This comment isn't aimed at you ARF, but by far the worst thing for non 4K owners about
"you must have 4k" marketing drive isn't 4k itself but the 'overly enthusiastic enthusiast' crowd it attracts who just bought themselves a new 4k monitor then start get a little too carried away when over-compensating vs 1080p / 1440p than is healthy, sometimes into ridiculous extremes. Eg,
"1080p is never nice. Except on a 10-inch or smaller screen" = you're saying "anything less than 220ppi is junk", which basically means you also believe the "proper" screen size for 1440p is 13.4" and for 4k is 20" (both the same 220ppi)? This stuff doesn't sound very convincing at all considering you can't even buy monitors that small (most common 4k monitor sizes are typically 28" (157ppi) to 32" (138ppi)) whlist 1440p is 27" (109ppi) to 32" (92ppi), and 99% of the market has zero problem using them. PC monitors viewed from 2-3ft away don't need to have the same ppi as flagship mobiles phones (held barely 1ft away) for the same reason we don't need 16-32k TV's for 8-12ft living room distances. And half of that "flagship" stuff is more number chasing marketing BS than physics anyway.

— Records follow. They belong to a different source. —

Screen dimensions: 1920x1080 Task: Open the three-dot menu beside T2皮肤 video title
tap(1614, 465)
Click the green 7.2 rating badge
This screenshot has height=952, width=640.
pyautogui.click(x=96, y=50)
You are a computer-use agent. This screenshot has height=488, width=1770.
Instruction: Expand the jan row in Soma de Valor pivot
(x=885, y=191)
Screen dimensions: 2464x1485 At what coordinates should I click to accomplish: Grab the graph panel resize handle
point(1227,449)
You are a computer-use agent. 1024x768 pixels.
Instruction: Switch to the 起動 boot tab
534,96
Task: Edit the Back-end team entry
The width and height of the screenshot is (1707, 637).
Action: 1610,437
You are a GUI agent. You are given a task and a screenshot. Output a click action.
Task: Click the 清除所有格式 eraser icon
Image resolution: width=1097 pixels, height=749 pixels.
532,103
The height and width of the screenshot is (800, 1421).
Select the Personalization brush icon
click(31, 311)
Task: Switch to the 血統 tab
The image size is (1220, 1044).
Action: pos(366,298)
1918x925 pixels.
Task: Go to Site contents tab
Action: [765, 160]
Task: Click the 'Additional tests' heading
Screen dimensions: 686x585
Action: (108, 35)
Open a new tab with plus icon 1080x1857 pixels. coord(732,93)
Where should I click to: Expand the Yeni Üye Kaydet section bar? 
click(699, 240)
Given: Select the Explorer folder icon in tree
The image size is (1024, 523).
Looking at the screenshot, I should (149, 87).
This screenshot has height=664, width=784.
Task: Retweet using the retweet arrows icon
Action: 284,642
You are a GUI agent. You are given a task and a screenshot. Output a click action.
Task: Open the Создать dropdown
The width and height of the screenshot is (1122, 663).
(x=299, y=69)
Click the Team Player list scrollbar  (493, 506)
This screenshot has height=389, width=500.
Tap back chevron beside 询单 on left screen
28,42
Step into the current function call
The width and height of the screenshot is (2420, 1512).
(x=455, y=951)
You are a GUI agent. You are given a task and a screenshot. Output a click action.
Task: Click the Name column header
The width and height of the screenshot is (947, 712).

Bad marketing comparison screenshots also do more harm than good. Eg, both the
owl &
hummingbird "4k vs 1080p" pics are so tiny (not even 400p) and overcompressed / filled with JPEG blocking & ringing artefacts there's no point to even start a sane comparison. The 4k hummingbird also looks ugly due to over-compression anyway, whilst "1080p" hummingbird on the right has been obviously altered to be massively artificially blurrier and had its contrast reduced (reminiscent of those cheesy HDR vs SDR "comparison" shots where they massively downgrade the contrast / change the colours on the SDR one, or as people correctly comment
"if you can see a massive HDR vs SDR difference on an SDR monitor, then most of what you're seeing isn't HDR"). Same is true here of "391p vs desaturated 195p upscaled to 391p ("4k vs 1080p comparison" pics). Test it yourself by taking the 1055x391 resolution owl pic, downscaling to 527x195 then upscale it again to 1055x391 in a photo editor and the colour of the "4k" owl's eyes hasn't been changed anywhere near as much as the fake "1080p" has been artificially desaturated to.
I get why people want / need / benefit from a 4k monitor, and also why someone who bought one wants to "talk it up" from a 1080p/1440p upgrade, but the best way of doing that is to just to keep things honest and tell people to take
the same non manipulated high quality 4k sized picture and put it on both a 4k and 1080p monitor side by side, then sit at their normal viewing distance and work out what resolution / screen size they need from there. "Marketing Bullshots" where a fake "1080p" has been artificially blurred down to almost 240p vs 4k, through to fake artificially desaturated "SDR" vs HDR are literally the things
people actively mock with their own "marketing comparisons" like this.